She eventually landed a bed at the Danbury Support Center, a shelter network run by the Association of Religious Communities. Case managers there helped connect her to social services and, when serious skin cancer required surgery and radiation, helped her manage that crisis too. Now she has an apartment lined up and a housing subsidy to help her get there. “I’m on the cusp,” she says.

Her path forward exists because someone had room for her. But the Danbury Support Center is running at the edge of what it can offer, and the organization’s executive director is pushing Connecticut lawmakers to change that before more people fall through the gaps.

The center operates two sites that opened in 2023, housing 40 adults total.

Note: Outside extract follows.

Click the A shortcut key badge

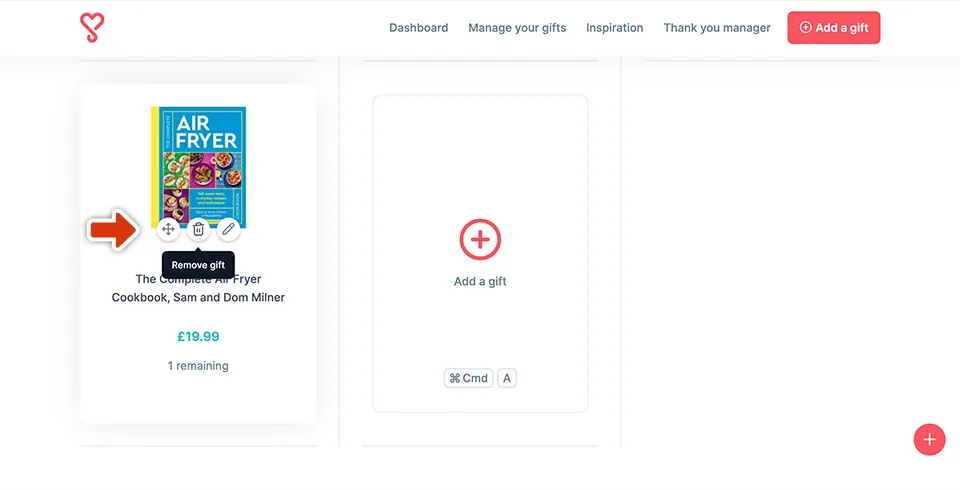pos(507,378)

The state contract covers 20 of those beds at the statewide rate of $11,500 per bed this year, leaving the other 20 spots without dedicated state funding. ARC Executive Director Ari Rosenberg wants the legislature to pass a line item providing $690,000 for the Danbury Support Center for the fiscal year beginning in July. That funding would expand capacity to 60 beds, still at the $11,500-per-bed rate, with most of the money going toward staffing.

Rosenberg says Danbury has roughly 100 homeless residents at any given time, a number that appears to be growing, and that the city receives less state support than some communities with smaller homeless populations. State housing officials say they stretch their budget as far as they can. Rosenberg’s response is direct: if the Department of Housing cannot provide Danbury its fair share, the legislature should create a dedicated line item to fix the imbalance.

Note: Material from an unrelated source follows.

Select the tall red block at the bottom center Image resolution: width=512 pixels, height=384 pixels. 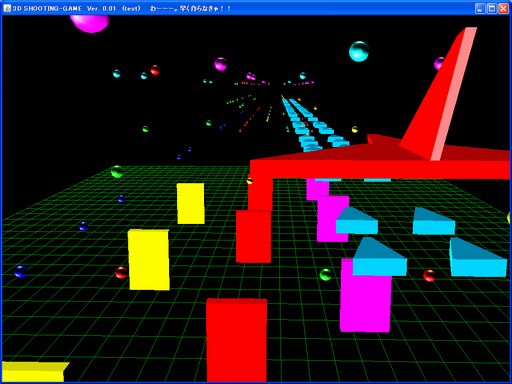(x=236, y=340)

Without enough shelter beds, people end up behind storefronts, in parked cars, and in the woods. Those are not abstract outcomes. They happen in Danbury regularly.

State Sen. Julie Kushner, whose district covers Danbury, backs the funding request. She wrote to the legislature’s Housing Committee in February urging $690,000 for what she called the area’s “only emergency homeless shelter available 24 hours a day, 365 days a year,” with full-time staff and case managers on site.

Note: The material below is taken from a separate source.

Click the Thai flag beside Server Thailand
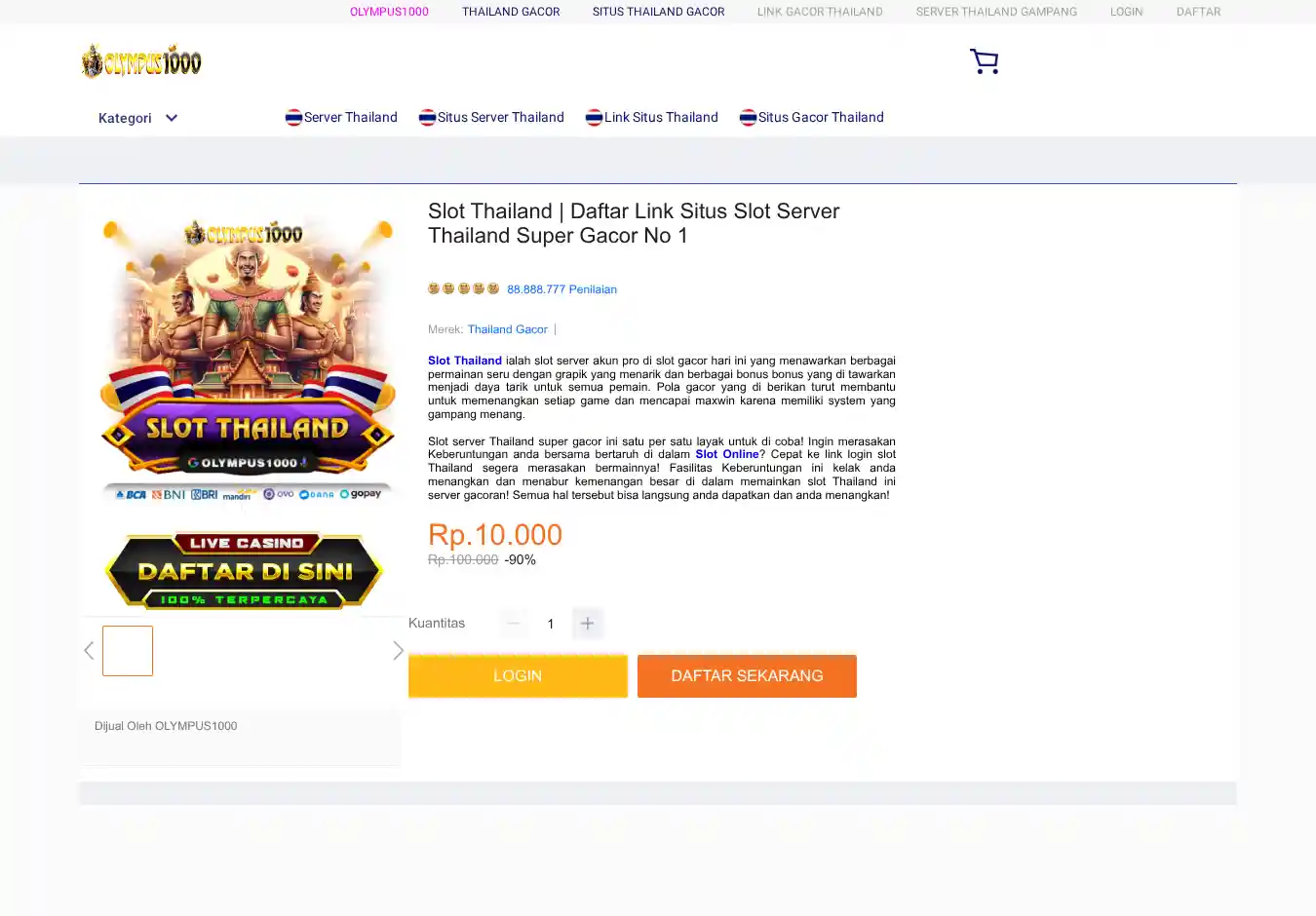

The numbers here are not large, as state budget lines go. Sixty beds at $11,500 each. Staff salaries. A building that stays open every day of the year. Connecticut’s overall state budget runs close to $25 billion annually. The ask from the Danbury Support Center is a rounding error against that figure, which makes the gap between what the center has and what it needs harder to justify.

The people cycling through the shelter are not statistics. They are people like Isette, who held professional jobs, paid into the system, and got caught when housing costs outpaced wages. She is not unusual in that regard. The shelter population reflects the broader strain on working-class and fixed-income residents who have watched rents rise faster than their ability to keep up.

Rosenberg’s ask is practical and specific. It does not require a policy overhaul or a new state agency. It requires the legislature to recognize that Danbury’s homeless population exists, that it is underserved relative to comparable communities, and that a single funded line item can make the Danbury Support Center functional at the scale the demand requires.

Sen. Kushner is already on record. The Housing Committee has the request in front of it. The question now is whether lawmakers treat this as a priority or let it stall while a nonprofit tries to cover 40 people on funding meant for 20.

Isette is close to getting out. Others are waiting to get in. The shelter needs the beds to make either of those things possible.